Astellas Pharma announced it is acquiring Ocata Therapeutics for $379M. Headquartered in Tokyo, Japan, Astellas is the second largest drug company in Japan, generating over $10 billion in drug sales last year, while Ocata is headquartered in Marlborough, Massachusetts. Astellas’ cash flow is essential, because the company has agreed to pay $8.50 a share for Ocata, a 79% premium over the stock price last Friday.
Ocata Therapeutics, known as Advanced Cell Technology through November 2014, specializes in using pluripotent stem cells, such as embryonic stem cells (ESCs) and induced pluripotent stem cells (iPSCs), to address diseases of the eye.

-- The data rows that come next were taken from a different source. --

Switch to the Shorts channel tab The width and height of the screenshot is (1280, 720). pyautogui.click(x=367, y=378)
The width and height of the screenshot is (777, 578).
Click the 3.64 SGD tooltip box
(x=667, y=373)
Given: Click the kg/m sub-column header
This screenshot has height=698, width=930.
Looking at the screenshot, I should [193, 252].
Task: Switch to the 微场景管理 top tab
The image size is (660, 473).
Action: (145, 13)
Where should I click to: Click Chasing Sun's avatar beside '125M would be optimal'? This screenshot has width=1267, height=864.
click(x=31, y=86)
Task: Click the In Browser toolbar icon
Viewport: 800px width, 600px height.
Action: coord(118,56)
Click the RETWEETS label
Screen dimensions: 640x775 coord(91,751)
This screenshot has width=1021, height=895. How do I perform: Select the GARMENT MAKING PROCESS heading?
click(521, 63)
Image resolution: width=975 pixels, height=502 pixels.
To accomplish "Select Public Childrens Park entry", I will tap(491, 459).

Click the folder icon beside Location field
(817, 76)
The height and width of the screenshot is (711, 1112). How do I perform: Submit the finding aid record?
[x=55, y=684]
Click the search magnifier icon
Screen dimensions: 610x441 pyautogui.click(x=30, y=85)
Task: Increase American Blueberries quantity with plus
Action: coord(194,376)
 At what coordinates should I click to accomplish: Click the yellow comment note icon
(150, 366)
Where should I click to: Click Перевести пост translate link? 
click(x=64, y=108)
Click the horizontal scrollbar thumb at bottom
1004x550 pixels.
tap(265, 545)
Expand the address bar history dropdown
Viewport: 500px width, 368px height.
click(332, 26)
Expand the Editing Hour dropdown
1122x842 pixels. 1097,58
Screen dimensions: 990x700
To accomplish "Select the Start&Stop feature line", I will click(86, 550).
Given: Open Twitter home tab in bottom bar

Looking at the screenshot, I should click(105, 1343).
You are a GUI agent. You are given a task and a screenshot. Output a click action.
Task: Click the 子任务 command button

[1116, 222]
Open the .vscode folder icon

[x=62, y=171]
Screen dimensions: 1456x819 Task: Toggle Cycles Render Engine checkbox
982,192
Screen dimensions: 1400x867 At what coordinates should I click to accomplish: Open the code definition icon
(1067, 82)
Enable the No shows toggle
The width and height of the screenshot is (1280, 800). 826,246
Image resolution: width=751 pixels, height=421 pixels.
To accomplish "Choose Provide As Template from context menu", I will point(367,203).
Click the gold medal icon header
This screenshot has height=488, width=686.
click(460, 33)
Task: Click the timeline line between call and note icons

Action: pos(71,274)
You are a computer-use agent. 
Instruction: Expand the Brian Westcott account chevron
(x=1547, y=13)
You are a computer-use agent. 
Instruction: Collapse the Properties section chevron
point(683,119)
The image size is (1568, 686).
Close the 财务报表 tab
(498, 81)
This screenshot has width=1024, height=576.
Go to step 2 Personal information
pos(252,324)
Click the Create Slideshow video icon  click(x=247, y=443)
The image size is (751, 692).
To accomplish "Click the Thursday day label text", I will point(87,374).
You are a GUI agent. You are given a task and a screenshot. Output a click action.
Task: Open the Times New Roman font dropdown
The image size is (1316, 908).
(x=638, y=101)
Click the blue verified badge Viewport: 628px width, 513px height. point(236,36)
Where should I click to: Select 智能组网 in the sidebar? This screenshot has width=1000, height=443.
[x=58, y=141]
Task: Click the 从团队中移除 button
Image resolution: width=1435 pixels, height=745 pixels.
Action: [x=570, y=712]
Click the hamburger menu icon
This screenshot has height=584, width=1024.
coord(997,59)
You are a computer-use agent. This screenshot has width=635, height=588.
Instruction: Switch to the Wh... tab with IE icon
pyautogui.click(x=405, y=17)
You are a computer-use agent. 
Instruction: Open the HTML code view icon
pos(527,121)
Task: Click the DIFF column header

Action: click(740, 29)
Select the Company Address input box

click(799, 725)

The deal will also affect other business partners of Ocata’s, such as Allele Biotech, whose mRNA technology Ocata licenses to produce iPSC lines for treating diseases of the eye. Allele’s “footprint-free” reprogramming technology gave Ocata a consistent and scalable process for producing iPSCs that could be “used to manufacture millions of treatment doses as off-the-shelf therapies,” according to the Ocata announcement about the deal in March 2015.
To date, Ocata Therapeutics has focused on human embryonic stem cells (hESCs) by conducting clinical trials using retinal pigmented epithelial (RPE) cells produced from hESCs to address several types of macular degeneration. In 2011, Ocata tested its stem cell treatments in patients for the first time. Since that time, it has reported positive results for a number studies, most recently announcing that Asian patients with macular degeneration treated with Ocata’s proprietary RPE cells experienced positive results.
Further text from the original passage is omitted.